Teaching Interreligious Encounters
Date Reviewed: January 22, 2018
As many of the contributors to Teaching Interreligious Encounters point out, interactions with people of diverse religious commitments are becoming more frequent in the workplace, in civic affairs, and in many neighborhoods. Consequently, there is a need to help individuals develop the attitudes and aptitudes that will enable them to conduct those encounters in an informed, respectful, and personally satisfying fashion. This volume argues that education, particularly in the undergraduate classroom, can make a substantial contribution to preparing individuals to understand and participate effectively in a religiously diverse society. To that end, the contributors offer an array of resources, comments on course and assignment design, and concrete strategies to show students how to conduct themselves in and learn from “interreligious encounters.”
Precisely what is entailed in such encounters and how they are to be enacted and understood receive a variety of answers throughout the book. At times, whatever lines might separate interfaith engagement from interreligious encounters, and either from comparative theology, and all of them from comparative religion do not appear in sharp focus. Some authors appear to use at least several of those terms as rough equivalents, while others strive to define their terms very clearly. For example, Eboo Patel and Cassie Meyer propose that “interfaith or interreligious studies is concerned primarily with the interactions between lived religious and nonreligious actors and communities” (300). Thus, they differentiate it from “comparative religions, comparative theology, and world religions” which they see as being less concerned with actual relationships and interactions. But several contributors cite with approval Francis Clooney’s statement that comparative theology “entails the interpretation of the meaning and truth of one’s own faith by means of a critical investigation of other faiths” (see 45), which would bring it closer to Patel and Meyer’s understanding of interfaith and interreligious studies.

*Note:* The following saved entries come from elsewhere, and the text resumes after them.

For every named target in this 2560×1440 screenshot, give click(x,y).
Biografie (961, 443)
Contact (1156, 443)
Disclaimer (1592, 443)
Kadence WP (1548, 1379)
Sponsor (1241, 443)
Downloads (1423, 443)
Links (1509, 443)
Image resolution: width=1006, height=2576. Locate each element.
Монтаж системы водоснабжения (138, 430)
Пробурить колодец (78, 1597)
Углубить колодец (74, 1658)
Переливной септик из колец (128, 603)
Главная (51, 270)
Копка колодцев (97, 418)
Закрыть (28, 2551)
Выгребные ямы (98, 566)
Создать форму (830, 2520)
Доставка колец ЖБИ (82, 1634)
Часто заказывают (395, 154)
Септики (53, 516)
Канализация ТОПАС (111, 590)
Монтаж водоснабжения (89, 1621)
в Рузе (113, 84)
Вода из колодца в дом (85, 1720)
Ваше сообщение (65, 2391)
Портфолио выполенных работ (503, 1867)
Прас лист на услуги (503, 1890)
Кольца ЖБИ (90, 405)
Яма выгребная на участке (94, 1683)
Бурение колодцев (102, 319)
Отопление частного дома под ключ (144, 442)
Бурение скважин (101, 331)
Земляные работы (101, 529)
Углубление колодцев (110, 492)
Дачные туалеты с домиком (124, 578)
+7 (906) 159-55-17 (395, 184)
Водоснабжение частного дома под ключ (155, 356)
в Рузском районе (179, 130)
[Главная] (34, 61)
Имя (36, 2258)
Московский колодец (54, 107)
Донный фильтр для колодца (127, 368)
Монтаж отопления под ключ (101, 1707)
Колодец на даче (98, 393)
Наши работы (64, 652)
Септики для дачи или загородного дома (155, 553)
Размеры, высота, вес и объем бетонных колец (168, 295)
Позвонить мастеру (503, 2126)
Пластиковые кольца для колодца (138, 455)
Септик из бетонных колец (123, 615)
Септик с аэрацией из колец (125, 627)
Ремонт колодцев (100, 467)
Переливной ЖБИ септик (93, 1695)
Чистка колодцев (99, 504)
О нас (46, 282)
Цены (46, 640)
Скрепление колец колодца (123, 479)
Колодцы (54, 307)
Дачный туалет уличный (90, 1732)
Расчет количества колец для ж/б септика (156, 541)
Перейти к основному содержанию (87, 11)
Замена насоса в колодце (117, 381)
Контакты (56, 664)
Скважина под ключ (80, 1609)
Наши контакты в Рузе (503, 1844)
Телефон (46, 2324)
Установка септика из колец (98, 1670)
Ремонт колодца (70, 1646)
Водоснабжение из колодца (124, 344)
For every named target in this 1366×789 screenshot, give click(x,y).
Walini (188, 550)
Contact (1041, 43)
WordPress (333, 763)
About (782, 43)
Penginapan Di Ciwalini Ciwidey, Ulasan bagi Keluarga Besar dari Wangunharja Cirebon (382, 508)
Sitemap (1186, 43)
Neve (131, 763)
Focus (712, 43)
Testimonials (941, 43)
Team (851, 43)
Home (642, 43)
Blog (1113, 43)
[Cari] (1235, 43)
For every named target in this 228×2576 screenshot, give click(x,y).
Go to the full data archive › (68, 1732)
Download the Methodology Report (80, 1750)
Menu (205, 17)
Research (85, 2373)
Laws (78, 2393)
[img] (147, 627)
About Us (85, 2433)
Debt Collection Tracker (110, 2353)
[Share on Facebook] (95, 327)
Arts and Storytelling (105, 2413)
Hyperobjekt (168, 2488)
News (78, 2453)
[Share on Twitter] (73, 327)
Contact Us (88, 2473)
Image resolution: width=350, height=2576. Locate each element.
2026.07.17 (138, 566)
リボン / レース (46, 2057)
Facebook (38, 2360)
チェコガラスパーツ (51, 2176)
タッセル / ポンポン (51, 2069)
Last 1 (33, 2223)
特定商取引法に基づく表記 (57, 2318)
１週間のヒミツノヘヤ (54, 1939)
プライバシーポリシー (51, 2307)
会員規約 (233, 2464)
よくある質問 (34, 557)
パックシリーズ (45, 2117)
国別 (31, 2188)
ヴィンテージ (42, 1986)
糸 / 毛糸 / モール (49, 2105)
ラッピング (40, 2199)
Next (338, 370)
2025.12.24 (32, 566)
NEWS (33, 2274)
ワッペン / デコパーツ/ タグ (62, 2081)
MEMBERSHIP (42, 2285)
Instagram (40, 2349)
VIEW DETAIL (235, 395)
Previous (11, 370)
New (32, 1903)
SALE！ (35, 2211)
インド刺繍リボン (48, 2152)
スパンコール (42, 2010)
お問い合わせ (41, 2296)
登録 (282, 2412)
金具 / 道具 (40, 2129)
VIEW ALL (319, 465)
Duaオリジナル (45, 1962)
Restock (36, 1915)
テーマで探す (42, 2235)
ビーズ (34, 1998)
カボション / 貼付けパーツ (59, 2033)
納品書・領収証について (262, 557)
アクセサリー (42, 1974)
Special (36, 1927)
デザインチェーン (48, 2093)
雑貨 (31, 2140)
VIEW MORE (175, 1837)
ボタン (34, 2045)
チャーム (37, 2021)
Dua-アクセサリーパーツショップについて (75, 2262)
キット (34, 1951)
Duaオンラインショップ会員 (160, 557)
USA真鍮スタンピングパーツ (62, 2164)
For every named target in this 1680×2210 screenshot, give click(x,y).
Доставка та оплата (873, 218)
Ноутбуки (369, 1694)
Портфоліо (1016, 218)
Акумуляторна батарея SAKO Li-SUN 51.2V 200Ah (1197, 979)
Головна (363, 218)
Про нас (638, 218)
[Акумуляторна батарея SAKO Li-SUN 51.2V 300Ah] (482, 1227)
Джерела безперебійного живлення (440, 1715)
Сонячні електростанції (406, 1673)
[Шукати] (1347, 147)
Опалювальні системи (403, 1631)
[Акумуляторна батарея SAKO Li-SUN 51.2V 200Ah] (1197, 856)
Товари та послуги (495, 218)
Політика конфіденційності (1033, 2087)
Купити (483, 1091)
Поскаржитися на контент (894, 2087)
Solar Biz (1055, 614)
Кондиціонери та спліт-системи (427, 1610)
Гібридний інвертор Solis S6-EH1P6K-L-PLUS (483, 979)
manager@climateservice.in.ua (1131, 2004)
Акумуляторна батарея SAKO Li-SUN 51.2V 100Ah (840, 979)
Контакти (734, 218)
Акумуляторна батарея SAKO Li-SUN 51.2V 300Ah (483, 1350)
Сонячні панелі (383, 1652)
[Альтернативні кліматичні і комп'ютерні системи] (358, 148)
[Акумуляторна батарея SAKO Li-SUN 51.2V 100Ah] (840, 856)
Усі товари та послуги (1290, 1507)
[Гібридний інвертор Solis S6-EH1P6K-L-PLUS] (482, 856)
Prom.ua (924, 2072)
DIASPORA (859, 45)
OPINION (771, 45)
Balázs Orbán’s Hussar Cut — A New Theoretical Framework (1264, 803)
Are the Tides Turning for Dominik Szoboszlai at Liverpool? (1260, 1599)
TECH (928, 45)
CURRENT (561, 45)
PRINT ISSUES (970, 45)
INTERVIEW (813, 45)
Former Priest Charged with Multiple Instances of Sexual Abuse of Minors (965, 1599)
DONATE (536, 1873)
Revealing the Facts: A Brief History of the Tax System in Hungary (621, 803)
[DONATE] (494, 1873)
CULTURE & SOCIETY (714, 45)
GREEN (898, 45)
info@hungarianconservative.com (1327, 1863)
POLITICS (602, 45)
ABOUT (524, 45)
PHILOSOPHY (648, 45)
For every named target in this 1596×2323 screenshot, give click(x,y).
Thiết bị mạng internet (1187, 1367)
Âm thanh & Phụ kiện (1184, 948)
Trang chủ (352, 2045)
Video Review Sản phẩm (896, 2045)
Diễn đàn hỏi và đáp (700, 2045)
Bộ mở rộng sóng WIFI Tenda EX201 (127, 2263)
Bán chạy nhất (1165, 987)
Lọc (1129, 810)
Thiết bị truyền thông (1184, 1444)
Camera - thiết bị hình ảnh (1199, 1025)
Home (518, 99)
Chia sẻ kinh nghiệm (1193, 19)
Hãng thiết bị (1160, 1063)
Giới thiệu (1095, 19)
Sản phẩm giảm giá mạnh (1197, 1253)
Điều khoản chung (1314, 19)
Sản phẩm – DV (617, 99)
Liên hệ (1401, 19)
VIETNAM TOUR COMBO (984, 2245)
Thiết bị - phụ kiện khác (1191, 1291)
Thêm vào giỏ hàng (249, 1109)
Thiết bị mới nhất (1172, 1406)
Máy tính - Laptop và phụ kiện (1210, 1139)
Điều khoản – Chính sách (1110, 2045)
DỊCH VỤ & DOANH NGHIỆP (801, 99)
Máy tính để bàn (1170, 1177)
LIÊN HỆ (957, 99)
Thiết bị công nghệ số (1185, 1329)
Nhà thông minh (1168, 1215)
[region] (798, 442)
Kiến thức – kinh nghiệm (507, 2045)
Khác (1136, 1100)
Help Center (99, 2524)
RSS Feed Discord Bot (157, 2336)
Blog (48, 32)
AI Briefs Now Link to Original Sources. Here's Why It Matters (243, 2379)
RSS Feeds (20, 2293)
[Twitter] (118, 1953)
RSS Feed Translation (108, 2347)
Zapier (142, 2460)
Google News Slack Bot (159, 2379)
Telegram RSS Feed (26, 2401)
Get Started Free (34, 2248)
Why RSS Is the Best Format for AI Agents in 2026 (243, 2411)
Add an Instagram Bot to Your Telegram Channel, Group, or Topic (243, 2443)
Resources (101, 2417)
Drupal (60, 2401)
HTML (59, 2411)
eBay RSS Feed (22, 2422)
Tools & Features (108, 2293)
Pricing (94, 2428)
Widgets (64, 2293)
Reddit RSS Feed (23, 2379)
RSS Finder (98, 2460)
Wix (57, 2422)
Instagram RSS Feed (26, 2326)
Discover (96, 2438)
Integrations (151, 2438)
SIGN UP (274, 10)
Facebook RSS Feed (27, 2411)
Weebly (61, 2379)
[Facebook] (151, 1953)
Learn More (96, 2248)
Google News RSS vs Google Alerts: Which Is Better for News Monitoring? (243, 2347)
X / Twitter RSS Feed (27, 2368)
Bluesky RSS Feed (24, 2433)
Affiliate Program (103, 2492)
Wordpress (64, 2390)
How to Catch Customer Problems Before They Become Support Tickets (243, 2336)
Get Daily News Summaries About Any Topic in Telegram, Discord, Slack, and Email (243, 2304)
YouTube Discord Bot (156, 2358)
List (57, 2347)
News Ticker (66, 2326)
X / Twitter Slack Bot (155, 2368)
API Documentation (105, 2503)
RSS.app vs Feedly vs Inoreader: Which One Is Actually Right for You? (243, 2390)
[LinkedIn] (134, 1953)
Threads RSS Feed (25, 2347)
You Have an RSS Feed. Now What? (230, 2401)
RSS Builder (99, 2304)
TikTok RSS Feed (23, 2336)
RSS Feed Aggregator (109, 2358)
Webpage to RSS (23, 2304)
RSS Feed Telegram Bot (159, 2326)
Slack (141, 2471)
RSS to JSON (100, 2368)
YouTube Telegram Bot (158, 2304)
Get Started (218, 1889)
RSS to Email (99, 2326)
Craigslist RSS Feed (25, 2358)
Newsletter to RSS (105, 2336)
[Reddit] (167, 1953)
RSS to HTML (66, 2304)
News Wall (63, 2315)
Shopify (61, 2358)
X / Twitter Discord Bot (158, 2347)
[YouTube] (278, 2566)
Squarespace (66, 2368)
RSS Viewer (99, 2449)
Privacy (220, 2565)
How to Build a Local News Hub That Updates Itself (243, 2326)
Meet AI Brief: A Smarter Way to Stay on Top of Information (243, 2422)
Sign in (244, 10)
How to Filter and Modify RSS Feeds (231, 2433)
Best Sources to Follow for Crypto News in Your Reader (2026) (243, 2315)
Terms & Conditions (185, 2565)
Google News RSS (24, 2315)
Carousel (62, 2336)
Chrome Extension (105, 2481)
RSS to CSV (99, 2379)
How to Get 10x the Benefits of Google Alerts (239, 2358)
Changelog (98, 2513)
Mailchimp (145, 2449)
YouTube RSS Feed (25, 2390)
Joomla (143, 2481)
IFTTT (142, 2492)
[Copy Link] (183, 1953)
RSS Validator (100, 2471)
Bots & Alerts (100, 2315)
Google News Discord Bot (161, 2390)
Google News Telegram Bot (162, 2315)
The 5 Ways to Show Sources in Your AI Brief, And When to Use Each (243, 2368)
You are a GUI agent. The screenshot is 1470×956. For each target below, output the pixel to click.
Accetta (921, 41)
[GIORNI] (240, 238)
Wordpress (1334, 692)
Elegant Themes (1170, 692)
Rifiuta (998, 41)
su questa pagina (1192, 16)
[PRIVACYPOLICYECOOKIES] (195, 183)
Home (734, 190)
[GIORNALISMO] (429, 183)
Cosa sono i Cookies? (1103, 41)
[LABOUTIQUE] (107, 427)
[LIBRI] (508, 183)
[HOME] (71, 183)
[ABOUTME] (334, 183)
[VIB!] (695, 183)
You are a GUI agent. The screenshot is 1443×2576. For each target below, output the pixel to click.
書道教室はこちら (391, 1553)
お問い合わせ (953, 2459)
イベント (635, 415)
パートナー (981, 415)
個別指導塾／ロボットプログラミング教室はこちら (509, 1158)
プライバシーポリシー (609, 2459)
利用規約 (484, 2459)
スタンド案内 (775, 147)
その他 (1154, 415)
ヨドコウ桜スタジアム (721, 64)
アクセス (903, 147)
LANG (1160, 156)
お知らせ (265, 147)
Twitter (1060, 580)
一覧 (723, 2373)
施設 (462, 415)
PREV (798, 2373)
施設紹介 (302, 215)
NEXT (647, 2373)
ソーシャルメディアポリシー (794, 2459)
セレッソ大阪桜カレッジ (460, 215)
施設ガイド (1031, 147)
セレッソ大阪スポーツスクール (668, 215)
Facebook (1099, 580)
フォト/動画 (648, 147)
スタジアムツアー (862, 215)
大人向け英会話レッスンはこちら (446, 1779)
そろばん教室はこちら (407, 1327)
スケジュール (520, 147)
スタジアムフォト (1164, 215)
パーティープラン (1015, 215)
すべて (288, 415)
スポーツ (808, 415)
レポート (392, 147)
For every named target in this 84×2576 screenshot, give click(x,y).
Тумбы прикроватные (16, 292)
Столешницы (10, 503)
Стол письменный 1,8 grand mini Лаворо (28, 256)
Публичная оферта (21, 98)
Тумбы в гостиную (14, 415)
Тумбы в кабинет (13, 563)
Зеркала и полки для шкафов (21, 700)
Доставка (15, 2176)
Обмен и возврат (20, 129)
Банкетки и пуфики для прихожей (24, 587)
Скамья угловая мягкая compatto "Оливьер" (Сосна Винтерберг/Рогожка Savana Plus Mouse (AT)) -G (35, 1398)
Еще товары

How to construct courses, course modules, and individual assignments to promote what Patel and Meyer call “interfaith literacy” receives a lot of attention. Joshua Brown, for example, describes and analyzes a course on political theology that uses examples from Christianity and Chinese religions. Jonathan Edelman provides a detailed consideration of the Bhagavad Gita as a theological text. Other authors focus more on pedagogical strategies. In one of the more interesting contributions, Devorah Schoenfeld and Jeanine Diller describe how they use the Jewish process of hevruta to encourage students to disagree with each other in their interpretations of texts while still remaining in conversation, recognize disagreements within and among religions, and value interreligious disagreement. Emily Sigalow and Wendy Cadge make a clear and strong case for the value of using case studies in teaching about interreligious encounters, something that several other contributors also mention.
Most of the contributions emphasize that students can learn something personally valuable and meaningful from studying and especially participating in interactions with people who have religious commitments different than their own. This volume offers a rich set of suggestions about how to design and structure such learning opportunities.